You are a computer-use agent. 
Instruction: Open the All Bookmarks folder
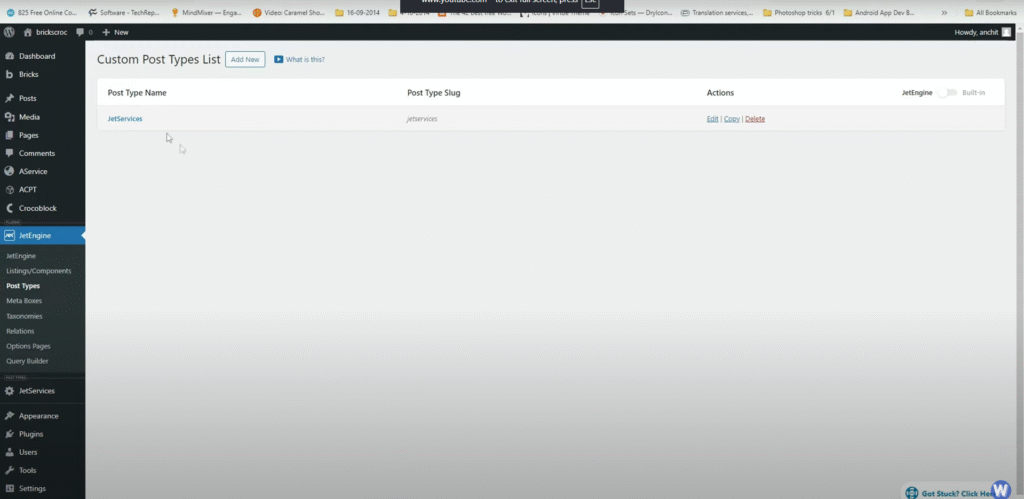991,13
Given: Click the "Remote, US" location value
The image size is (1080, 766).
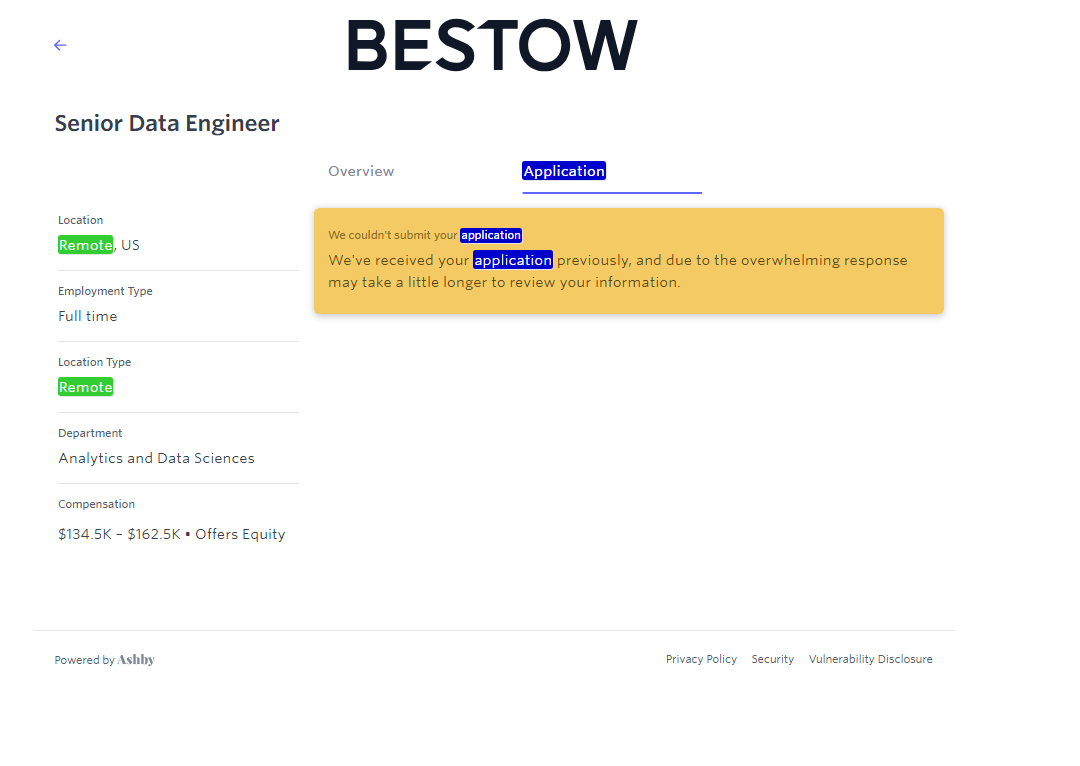Looking at the screenshot, I should click(x=99, y=245).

TASK GOAL: Nothing but the records, repeated exactly and stripped of pictures, should appear in the answer.

ANSWER SECTION:
You are a computer-use agent. 
Instruction: Open the All Bookmarks folder
991,13
Given: Click the "Remote, US" location value
The image size is (1080, 766).
Looking at the screenshot, I should click(x=99, y=245).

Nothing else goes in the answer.